Our trade had been accomplished. I never even knew her name.

This year, particularly at FloydFest, I found her premonitions springing into action. I am bringing in from years of suffering, particularly the trials of the last eventful year as my daughter turned 18 and ran off, doing things she knew I would not want her to do. As I held one woman’s hand, for example, I looked at the high inset of her thumb close to the rest of her hand.

“Hmm,” I murmured. “You have a high ethical standard.”

“What do you mean,” she asked.

“Well, you would not do things like, sell a car with someone else’s name on the title and keep the money for yourself. Or break an agreement that if you do not go through with something that someone had fronted the money for, you would pay them back.
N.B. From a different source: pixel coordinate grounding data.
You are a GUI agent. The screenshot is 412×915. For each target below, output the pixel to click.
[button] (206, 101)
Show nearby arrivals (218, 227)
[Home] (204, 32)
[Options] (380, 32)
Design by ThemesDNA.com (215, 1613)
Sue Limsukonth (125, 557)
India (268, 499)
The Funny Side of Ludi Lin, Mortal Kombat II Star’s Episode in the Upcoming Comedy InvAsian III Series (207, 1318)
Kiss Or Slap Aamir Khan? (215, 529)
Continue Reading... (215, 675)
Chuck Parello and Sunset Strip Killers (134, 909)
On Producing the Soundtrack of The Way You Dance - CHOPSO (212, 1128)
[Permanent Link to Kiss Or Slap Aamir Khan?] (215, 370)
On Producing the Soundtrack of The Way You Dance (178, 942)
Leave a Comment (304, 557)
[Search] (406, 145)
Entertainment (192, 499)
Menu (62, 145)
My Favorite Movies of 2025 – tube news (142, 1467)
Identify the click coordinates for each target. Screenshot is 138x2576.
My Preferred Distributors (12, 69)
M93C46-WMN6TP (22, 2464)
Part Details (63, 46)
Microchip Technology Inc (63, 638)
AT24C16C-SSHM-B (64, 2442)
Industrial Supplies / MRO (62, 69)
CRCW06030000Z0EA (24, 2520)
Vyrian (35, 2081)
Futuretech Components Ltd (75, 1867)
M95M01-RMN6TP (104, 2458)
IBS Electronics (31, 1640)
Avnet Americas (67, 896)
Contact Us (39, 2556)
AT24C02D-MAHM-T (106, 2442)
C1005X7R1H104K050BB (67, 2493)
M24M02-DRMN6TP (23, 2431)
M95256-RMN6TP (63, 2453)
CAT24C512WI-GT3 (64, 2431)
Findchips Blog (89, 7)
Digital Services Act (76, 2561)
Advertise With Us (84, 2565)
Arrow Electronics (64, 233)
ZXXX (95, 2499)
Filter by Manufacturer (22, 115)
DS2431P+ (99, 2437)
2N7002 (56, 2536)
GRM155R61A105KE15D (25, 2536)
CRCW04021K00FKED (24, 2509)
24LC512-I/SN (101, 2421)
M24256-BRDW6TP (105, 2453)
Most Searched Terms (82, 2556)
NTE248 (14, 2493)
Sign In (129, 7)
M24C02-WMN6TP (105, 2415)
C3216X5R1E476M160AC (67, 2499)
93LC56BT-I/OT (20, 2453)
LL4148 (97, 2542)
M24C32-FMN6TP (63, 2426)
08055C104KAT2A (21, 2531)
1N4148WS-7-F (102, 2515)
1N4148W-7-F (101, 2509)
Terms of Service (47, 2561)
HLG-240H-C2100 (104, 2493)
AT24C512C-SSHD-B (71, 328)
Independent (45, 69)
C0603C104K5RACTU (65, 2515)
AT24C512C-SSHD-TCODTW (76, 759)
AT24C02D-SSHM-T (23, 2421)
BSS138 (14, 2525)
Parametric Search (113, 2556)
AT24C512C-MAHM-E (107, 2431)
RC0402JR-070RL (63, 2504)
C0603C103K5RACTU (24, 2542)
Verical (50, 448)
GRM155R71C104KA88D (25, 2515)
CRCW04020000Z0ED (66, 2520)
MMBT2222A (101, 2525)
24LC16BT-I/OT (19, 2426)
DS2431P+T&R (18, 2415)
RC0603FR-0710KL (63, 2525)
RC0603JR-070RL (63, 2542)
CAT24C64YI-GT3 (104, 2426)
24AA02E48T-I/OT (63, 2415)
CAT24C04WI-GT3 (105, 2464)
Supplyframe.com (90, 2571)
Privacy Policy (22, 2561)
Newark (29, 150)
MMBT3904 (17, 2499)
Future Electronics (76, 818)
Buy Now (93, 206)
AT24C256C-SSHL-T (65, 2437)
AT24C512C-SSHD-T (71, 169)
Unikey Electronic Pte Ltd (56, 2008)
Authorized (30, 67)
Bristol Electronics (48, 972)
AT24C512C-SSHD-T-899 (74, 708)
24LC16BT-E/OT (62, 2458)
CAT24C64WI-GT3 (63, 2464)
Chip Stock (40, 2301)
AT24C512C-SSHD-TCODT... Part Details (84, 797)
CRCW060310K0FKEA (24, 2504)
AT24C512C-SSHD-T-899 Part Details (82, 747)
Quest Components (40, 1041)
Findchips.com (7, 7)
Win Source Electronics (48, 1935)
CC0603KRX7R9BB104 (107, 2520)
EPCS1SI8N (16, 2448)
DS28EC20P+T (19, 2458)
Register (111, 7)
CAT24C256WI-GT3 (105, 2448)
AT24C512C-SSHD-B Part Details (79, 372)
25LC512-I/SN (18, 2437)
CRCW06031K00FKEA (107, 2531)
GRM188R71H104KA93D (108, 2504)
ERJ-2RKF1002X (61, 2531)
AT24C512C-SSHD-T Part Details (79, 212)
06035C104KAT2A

But when the time came, and you had blown off the obligation, say, ‘when I get around to it, when its convenient for me, when I have saved up to do other things that I want…’ Or you wouldn’t sell off a ticket someone had bought you to go one place with them and go off to another without even telling the person where you were going and fall out of contact… ripping the person off, rather than figuring out how to get there yourself…”

The woman shook her head, no. “These are all immoral, unethical acts, and you wouldn’t even consider doing them, would you?”

The woman said, no.

I can tell, because a person with a high thumb bone set close to the rest of the hand has a high ethical structure. Not like some immature people I know.

“I get it. Thanks,” said the woman, and off this one goes as well.

I watched this one, too, fade into the abyss. The sea of colorful people with hands and feet and lives who flow through the booths of readers on a pleasant sunny musical afternoon, this one in the Blue Ridge Mountains. I felt a cloud lift. There had been a reason I had suffered through this experience. You know how to give a better reading if you boil down to the bones culling from what remains in the ashes, even after a rebellious teenager breaks the strings and leaves home.